半導体比率の拡大を市場の構造的リスクとみなす必要はないとの意見も出た。イ・ジョンヒョンキウム証券リサーチセンター長は「半導体が今年のKOSPI営業利益の増加分の約90%以上を占めている点から、半導体偏重を市場リスクと解釈する見方には慎重であるべきだ」と述べた。
◇半導体の好況はまだ初期…結局はCAPEXがカギ
センター長らは、AI投資サイクルは依然として初期段階にあると分析した。パク・ヨンジュ未来アセット証券リサーチセンター長は「半導体企業の業績が引き続き上方修正されており、これを牽引するグローバルAI投資がまだ初期局面にある点、グローバルと比べ韓国の半導体セクターのバリュエーション妙味が高い点、長期供給契約で半導体セクターの利益安定性が改善しバリュエーションが回復し得る点などを勘案すれば、半導体中心にポジティブな流れが続く」と語った。
ハイパースケーラーのCAPEX上方修正が続く限り、上昇余地は残るとみる。キム・ハクギュン信栄証券リサーチセンター長は「最も重要なのはハイパースケーラーの業績発表と資本支出計画だ」とし、「これまで投資拡大の基調が維持されており、半導体に対する見解を変えるほどの構造的変化はまだ確認されていない」と説明した。

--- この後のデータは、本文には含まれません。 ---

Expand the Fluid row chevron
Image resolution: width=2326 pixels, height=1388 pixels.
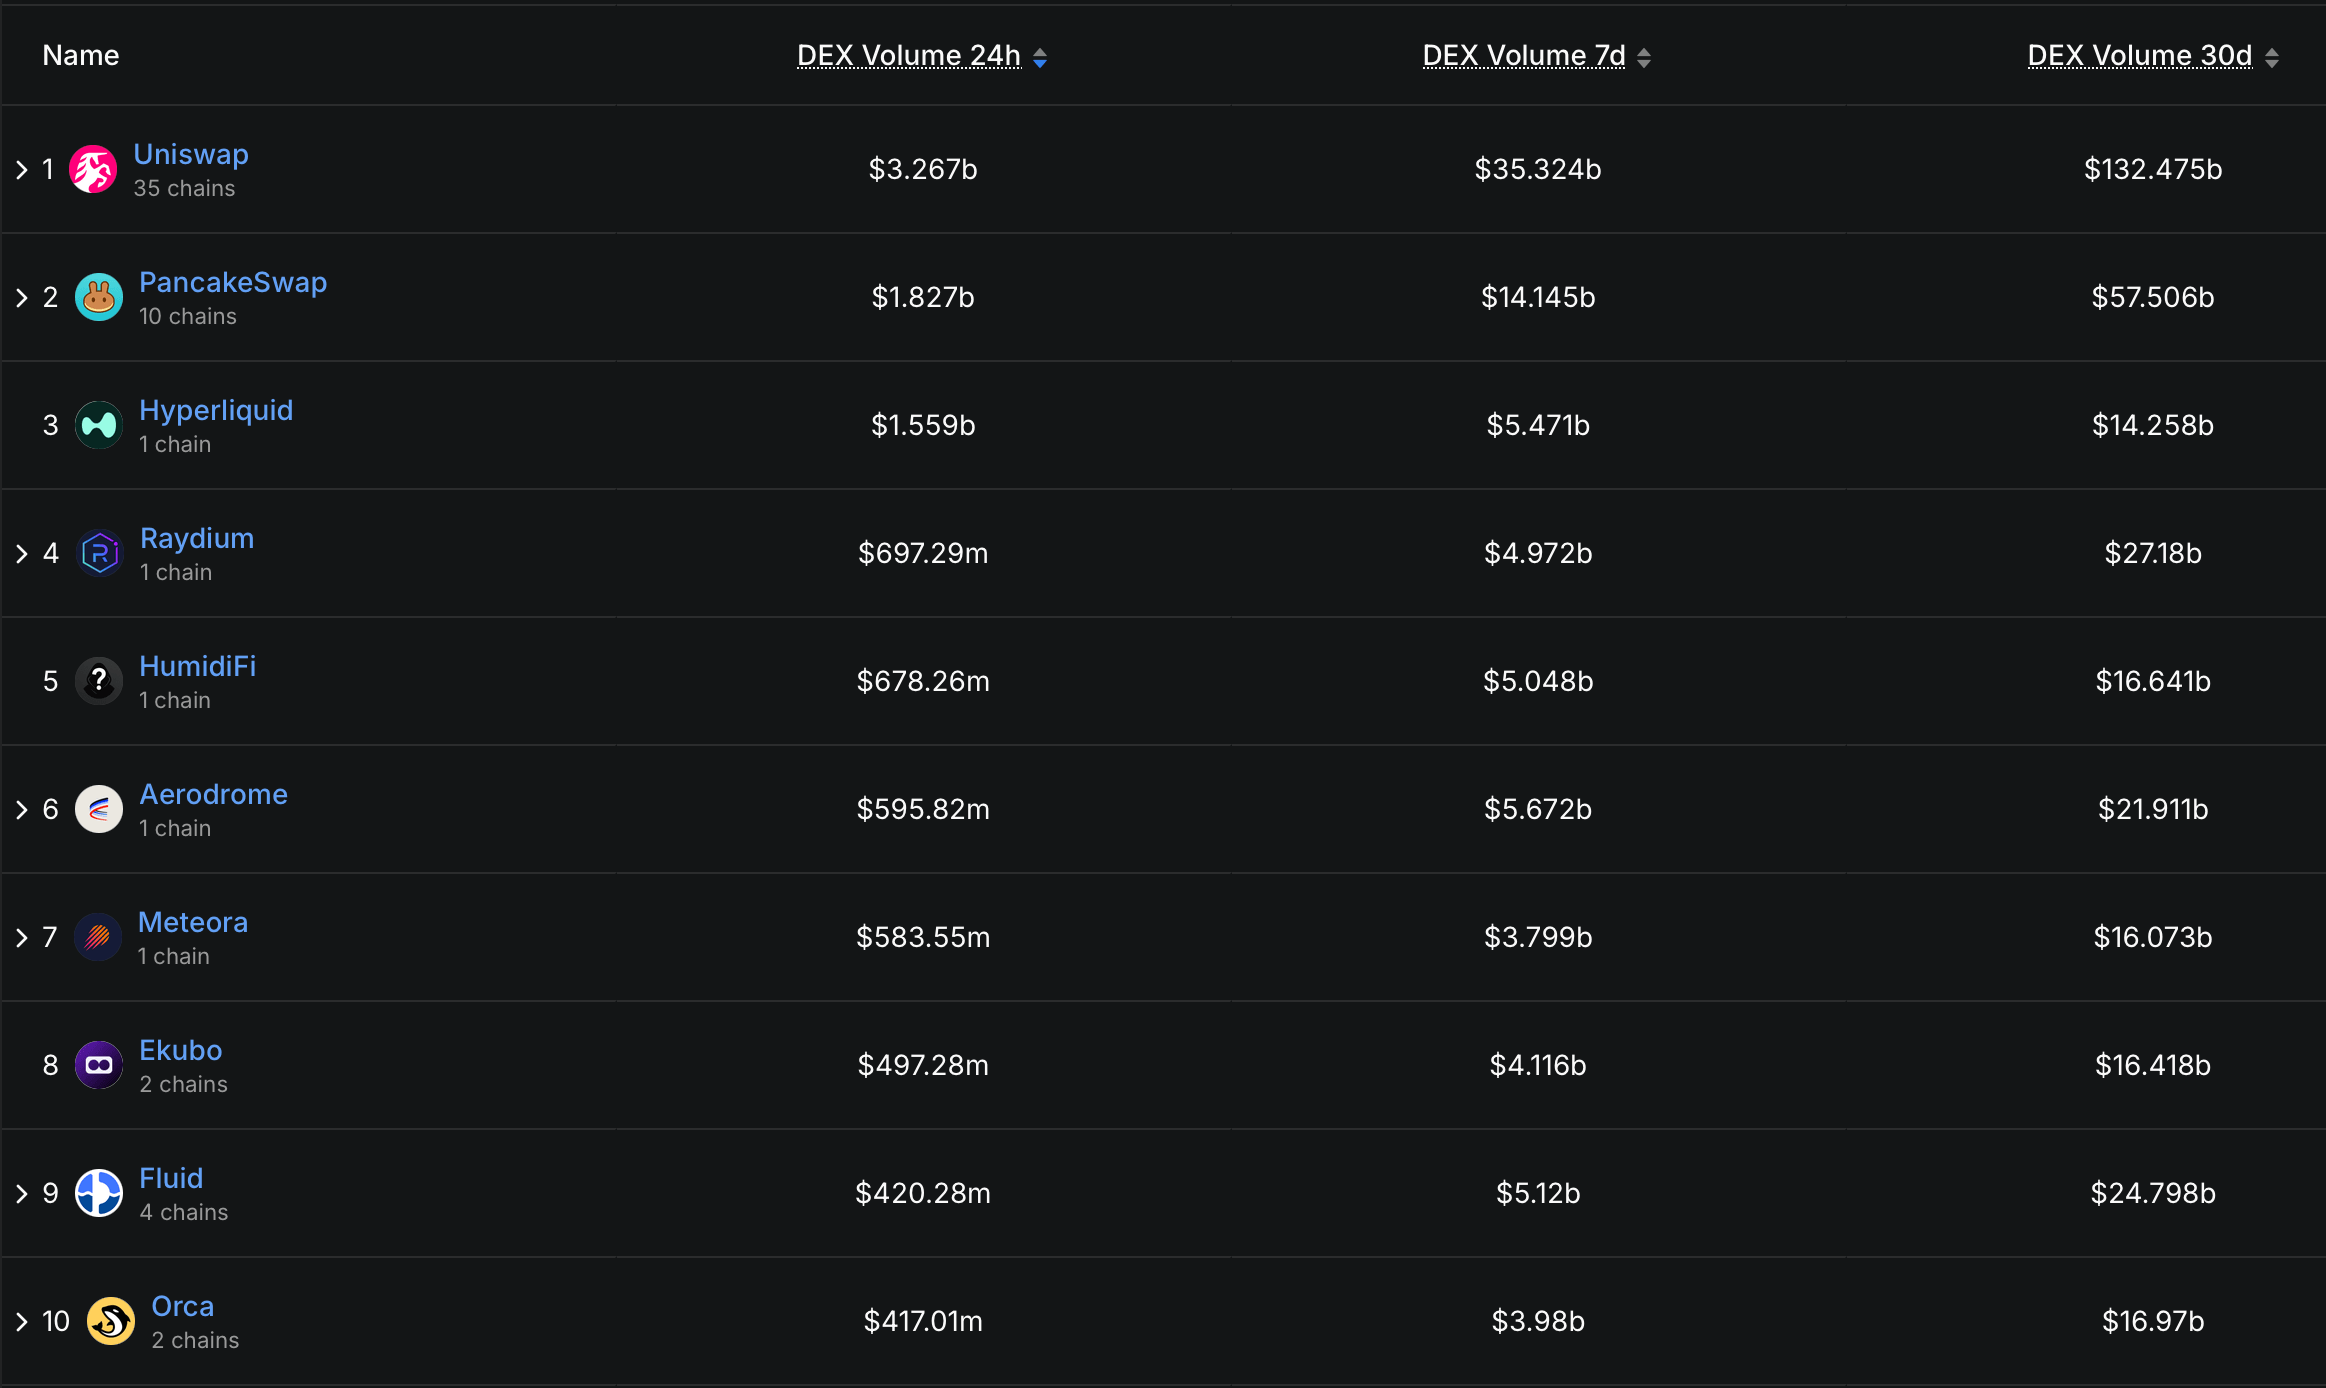[22, 1194]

下半期も利益改善を土台に半導体株が主導株の地位を維持するとの見方が優勢だった。ユン・ソンモサムスン証券リサーチセンター長は「AI半導体ラリーは依然として進行中だと判断する」とし、「下半期も主導株の役割を続ける」と述べた。イ・ジョンヒョンキウム証券リサーチセンター長は「過去のメモリーサイクルが供給中心だったとすれば、今はAIという構造的需要が形成されている」とし、「主導株の利益の可視性は容易に毀損されない」と説明した。

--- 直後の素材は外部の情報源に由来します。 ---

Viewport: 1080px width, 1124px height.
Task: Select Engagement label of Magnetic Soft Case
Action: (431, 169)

ただし半導体が代表的な景気敏感セクターであるだけに、データを継続的に点検すべきだとの助言も出た。キムセンター長は「半導体はサイクル産業である以上、長期楽観論だけでアプローチしてはならない」とし、「今後5年間が無条件に良いとみるより、今後3カ月、6カ月単位で新たに出てくるデータを確認しながら判断すべきだ」と説明した。
◇米金利上昇は変数だが…AI投資中断の可能性は低い
米国の金利上昇基調は変数として指摘された。キム・ドンウォンKB証券リサーチセンター長は「金利上昇基調が長期化する場合、AI投資縮小につながり得る点が最大のリスクだ」と診断した。パクセンター長も「リスク要因はインフレと金利だ」と述べた。金利が上がれば企業の資本調達コストが増大し、現在のような巨額のCAPEX執行が難しくなるとの分析だ。

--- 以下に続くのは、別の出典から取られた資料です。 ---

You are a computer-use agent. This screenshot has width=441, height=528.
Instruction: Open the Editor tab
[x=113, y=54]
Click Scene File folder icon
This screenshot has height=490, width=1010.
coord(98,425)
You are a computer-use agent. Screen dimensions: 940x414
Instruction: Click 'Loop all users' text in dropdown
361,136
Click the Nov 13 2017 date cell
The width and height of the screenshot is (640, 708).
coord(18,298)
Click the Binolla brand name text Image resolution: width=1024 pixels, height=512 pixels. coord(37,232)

ただし金利上昇だけでAI投資が大きく萎縮する可能性は低いとみる。キムセンター長は「AI投資は容易に止められる性格ではないという点から、供給不足は2028年まで続く」と展望した。パクセンター長も「AI投資が不可欠であるだけに、マクロ変数による影響力はさらに縮小する」と展望した。